Pourtant, nous disposons depuis le mois de septembre de tests antigéniques rapides permettant l’obtention d’un résultat en 15 minutes. Bien qu’un peu moins performants que les tests classiques, leur supériorité en termes d’efficacité est la rapidité d’obtention du résultat qui permet un isolement immédiat et limite ainsi de très nombreuses contaminations. Ces tests auraient pu être utilement utilisés pour les personnels de santé dont les EHPAD, les aides à domicile, dans les entreprises par le biais des services de santé au travail (infirmièr.es, SST…) ou encore pour les vacanciers de la Toussaint avant qu’ils rejoignent leurs familles, composées souvent de personnes âgées, donc vulnérables.
Mais le gouvernement vient d’autoriser tardivement leur emploi et n’en fait pas énormément de publicité car il semble incapable, comme dans le cas des masques au mois de mars, de mettre en place une politique d’approvisionnement efficace. Pour l’instant seuls 5 millions de tests sont commandés alors que pour stopper l’épidémie nous aurions besoin de 50, voire de 100 millions de tests.
Tout comme c’est le cas pour les tests PCR menés par les laboratoires privés sur lesquels le gouvernement n’a aucune prise, aujourd’hui aucune stratégie nationale n’existe sur les tests antigéniques : 5 millions de test auraient été achetés mais nous ne savons pas qui les a commandés ? Qui pilote ces commandes ?
Chaque acteur de la santé semble s’approvisionner de son côté, sans régulation nationale garantissant une bonne distribution sur le territoire et sans négociation nationale qui permettrait l’achat en gros à des prix plus faibles. A contrario du contact tracing, cette mission c’est une mission qui devrait être confiée à la sécurité sociale, qui finance lesdits tests. C’est tout à fait le cadre de ses missions de santé publique. Centraliser les achats, organiser la distribution et la répartition au travers des services de la sécurité sociale eut-été un gage d’efficacité ainsi que l’assurance d’un approvisionnement équitable sur tout le territoire.
Le gouvernement impose un dispositif lourd, (tout en laissant une multitude d’acteurs, y compris privés, faire comme ils le veulent), démesuré afin de masquer son incapacité à apporter des solutions de grande ampleur comme le testing de masse, l’apport de protections suffisantes et ce, depuis le début de l’épidémie. En cause : ses choix politiques antérieurs (comme accepter et favoriser les délocalisations des industries de santé, la diminution des budgets de recherche, politique d’économie libérale) et ceux d’aujourd’hui, de poursuivre le démantèlement de la Sécurité Sociale et des services publics et plus particulièrement ceux de santé et d’action sociale pendant la crise sanitaire.
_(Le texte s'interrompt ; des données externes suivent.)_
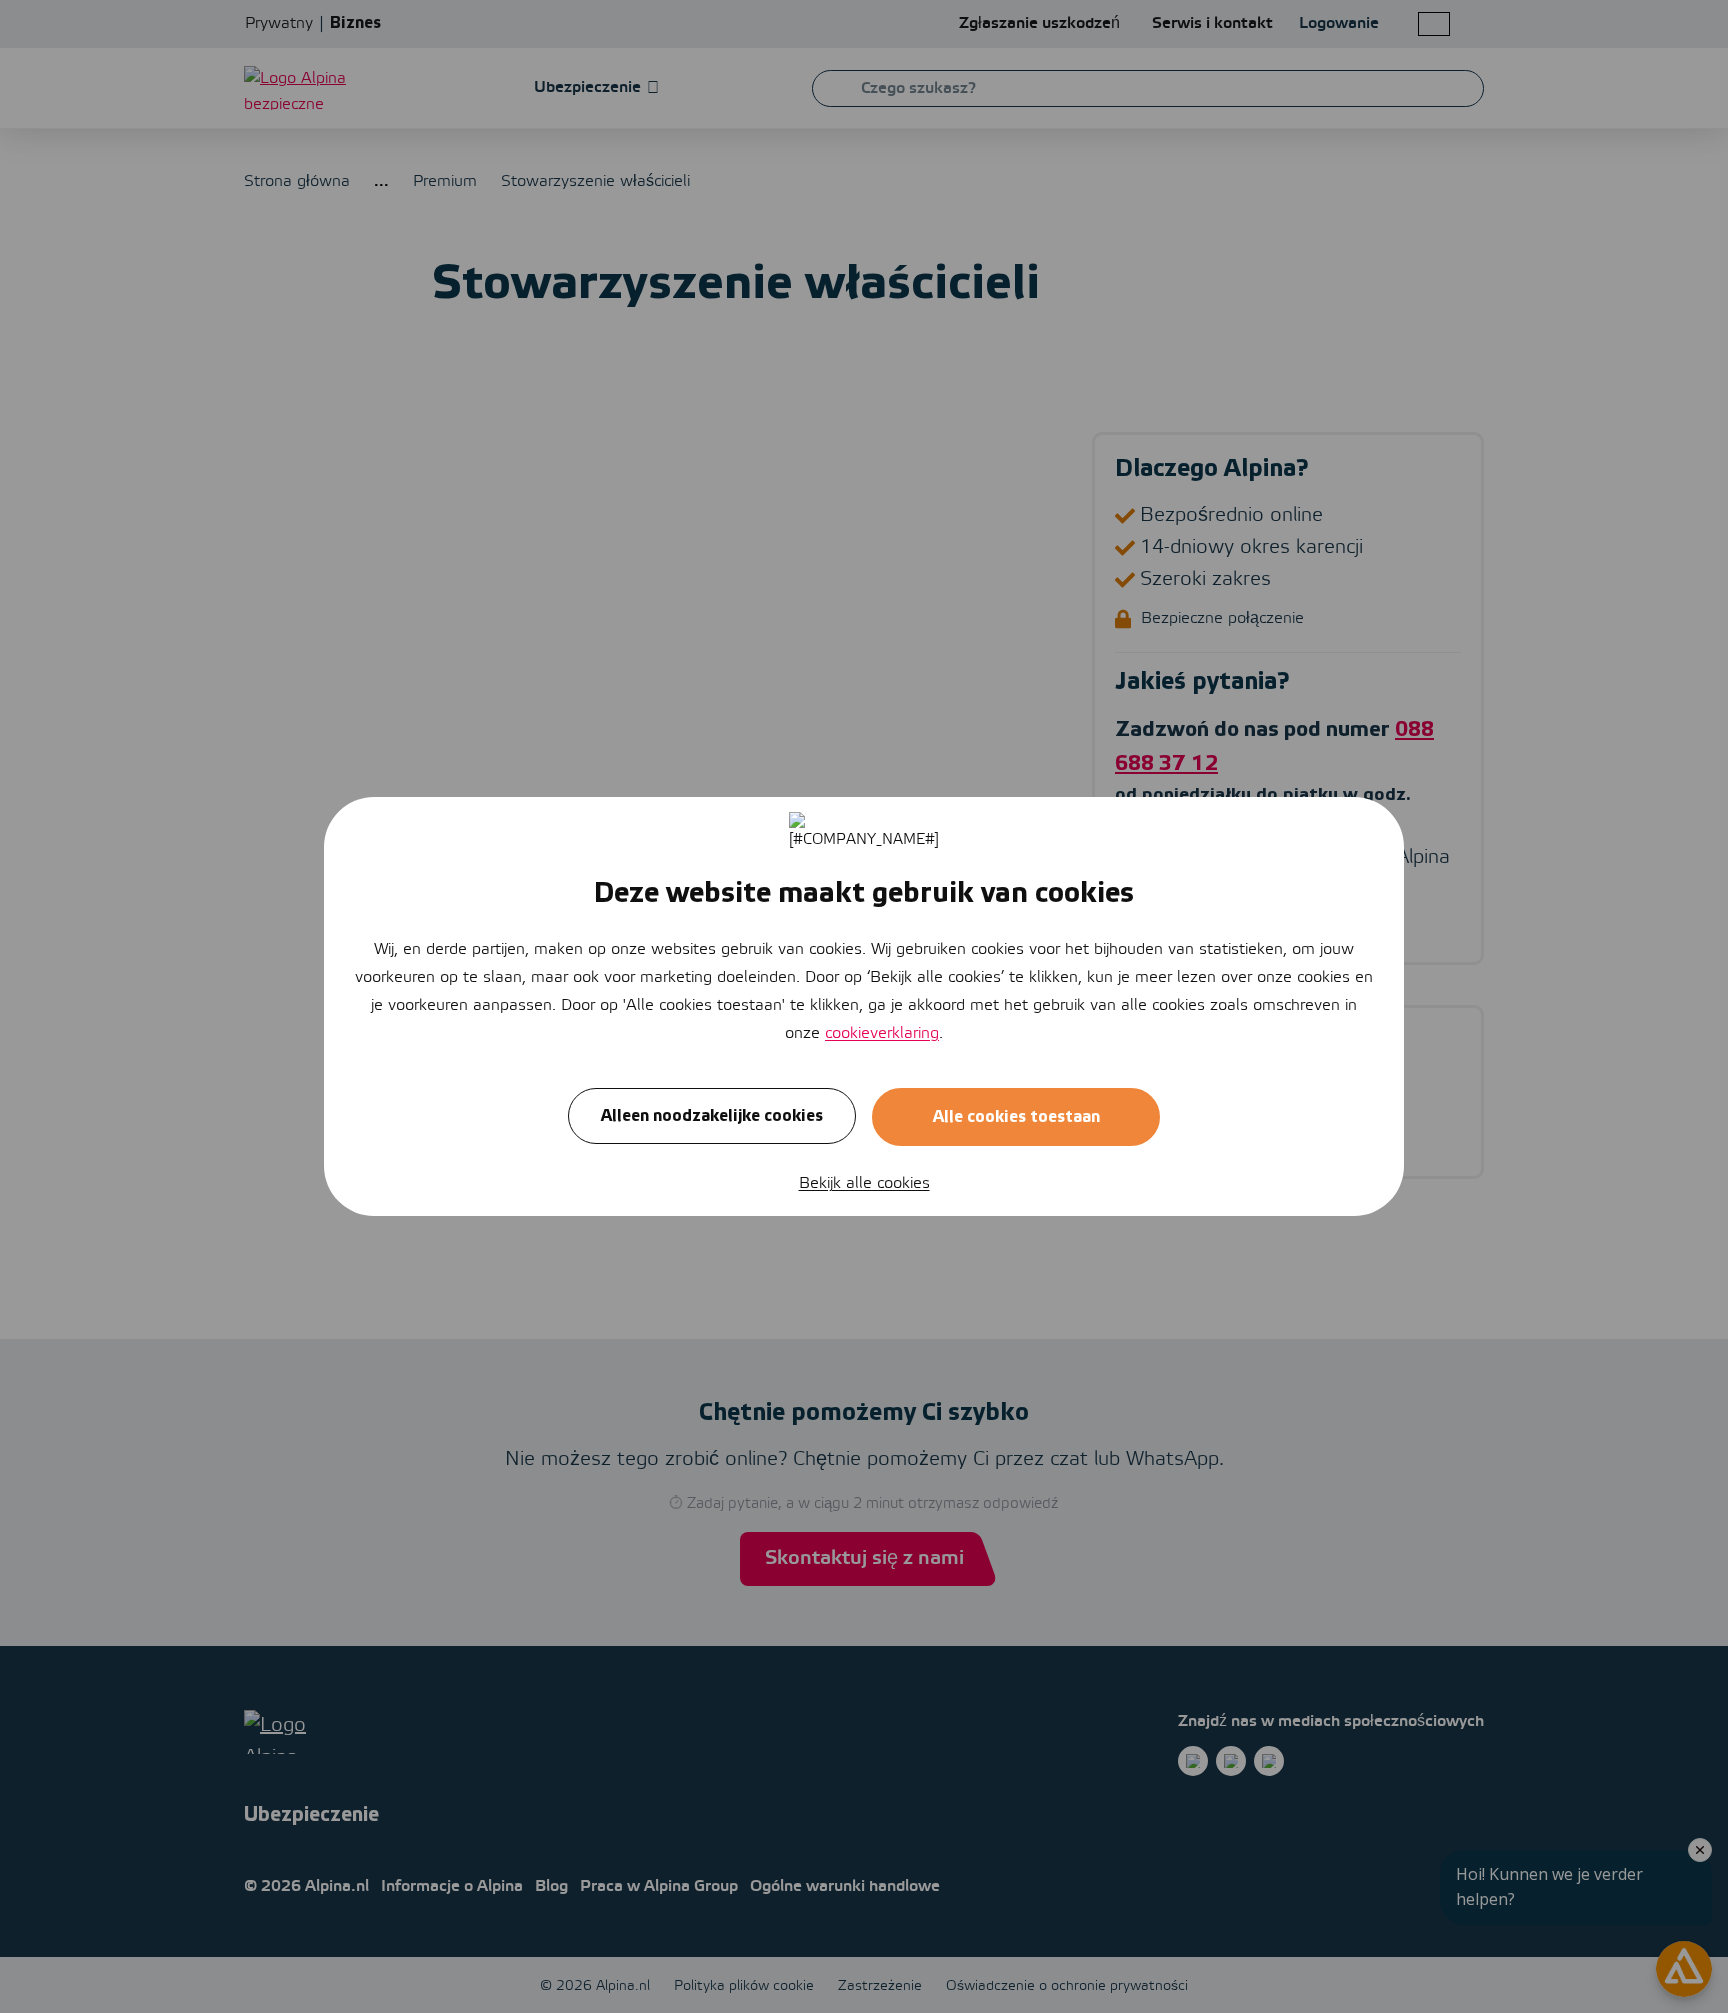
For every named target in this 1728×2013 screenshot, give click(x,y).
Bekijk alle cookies (864, 1183)
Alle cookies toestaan (1016, 1117)
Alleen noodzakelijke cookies (712, 1116)
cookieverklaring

Le PLFSS qui vient d’être adopté en est l’exemple criant.
2) Concentrer toutes les ressources de la Sécurité Sociale sur la COVID annonce une catastrophe sociale et sanitaire
Après avoir usé les soignants pourtant présentés comme des « héros », le gouvernement sur-mobilise les personnels de la Sécurité Sociale au sein des « brigades d’anges gardiens » comme aime à les appeler le ministre de la Santé, Olivier Véran.
Composé de personnels de la Sécurité Sociale de différents secteurs (assistantes sociales, médecins, liquidateurs d’indemnités journalières…) et issus de tous les régimes, ils représentent aujourd’hui plus de 5000 ETP internes aux différents régimes + 3500 CDD (dont CDD très courts, juste pour le Week-end afin qu’il n’y ait pas de majoration sur leurs salaires). Autant de personnels qui n’assurent plus leurs missions quotidiennes, mais néanmoins indispensables pour les patients et les usagers. La mise en place de ces brigades est également l’occasion pour le gouvernement et nos directions de s’attaquer au droit du travail des salariés du secteur.
Ces équipes sont sur-mobilisées sept jours sur sept, week-end compris, depuis le mois de mai dernier. Ces personnels, déjà en surcharge de travail depuis des années, en conséquence des différentes COG (convention d’objectif et de gestion), qui ont entrainé la fermeture d’organismes, la suppression de milliers de postes, l’absence d’embauche, le non remplacement des départs en retraites, ne peuvent plus assurer aujourd’hui les missions qui leur sont dévolues.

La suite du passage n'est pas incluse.